C'est entre autres ce que pense son cousin le prince Yyrkoon, un être mauvais au pouvoir magique terrible. Une rivalité tenace amène nos deux personnages à se mener une lutte sans merci, une lutte faite de guerres et de coups bas, de magie et de duels à l'épée. D'autant plus qu'entre les deux hommes il y a une jolie jeune femme, cousine d'Yyrkoon : Cymoril. Une lutte sans merci qui conduira nos personnages jusqu'au coeur de l'enfer...
Oh, bien sûr, vu comme ça, ce livre est un "vulgaire" livre d'heroïc-fantasy, un livre parmi tant d'autres répondant à un schéma bien défini. Mais Moorcock va bien plus loin et tout son génie se situe là.

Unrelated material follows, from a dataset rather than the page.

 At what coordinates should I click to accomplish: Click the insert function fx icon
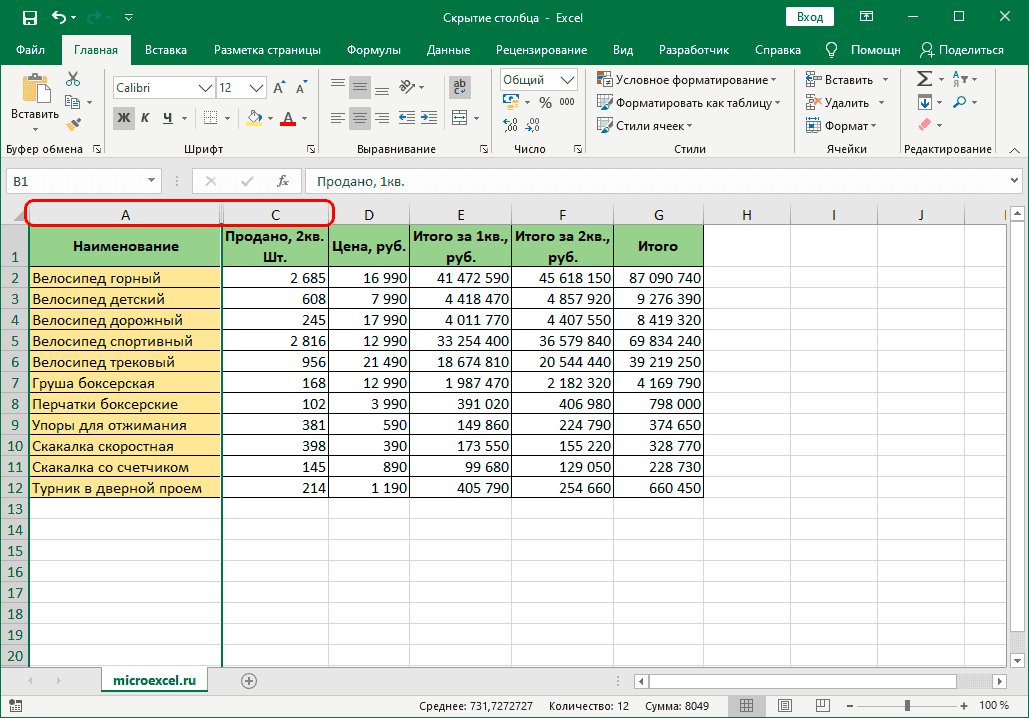click(283, 181)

Un roman d'aventure, épique, comme ces combats contre les pirates des jeunes royaumes, où la plume de l'auteur ne touche terre, nous faisant nous envoler au-dessus des flots comme pour mieux nous permettre d'appréhender ces combats hauts en couleur.
Un roman de trahison et d'amour, où nous voyons chevaucher Elric l'empereur albinos au côté de la jolie Cymoril, une scène d'amour simple et belle, où les deux corps se lient sous une pluie d'orage annonciatrice de tout un cycle de malheurs et de quêtes.
Un souffle magique et poétique se répand sur l'ensemble de ce court roman, chef-d'œuvre absolu d'intelligence et de beauté. Yyrkoon le traître sera-t-il vaincu par Elric ? Et si l'empereur était obligé de s'allier à Arioch, maître des enfers et du chaos ? Cymoril sera-t-elle sauvée ?
Magie et combats fastueux ne sont pas les uniques temps forts de ce roman. Moorcock a mis beaucoup de lui dans son récit, beaucoup de réflexion, de passion et beaucoup de sa personne :
"(...) dans ses premières aventures, Elric se déplaçait dans un univers assez semblable au mien. Pour moi, Elric c'était moi (tout au moins le moi des années 60). Nous avions en commun les mêmes caractéristiques troubles du traître et du trahi, un abasourdissement identique face à l'existence et le même désir de trouver des solutions ; car toutes ces formes d'incompréhension menant à la violence, au cynisme ou au désir de puissance, tout cela venait de moi."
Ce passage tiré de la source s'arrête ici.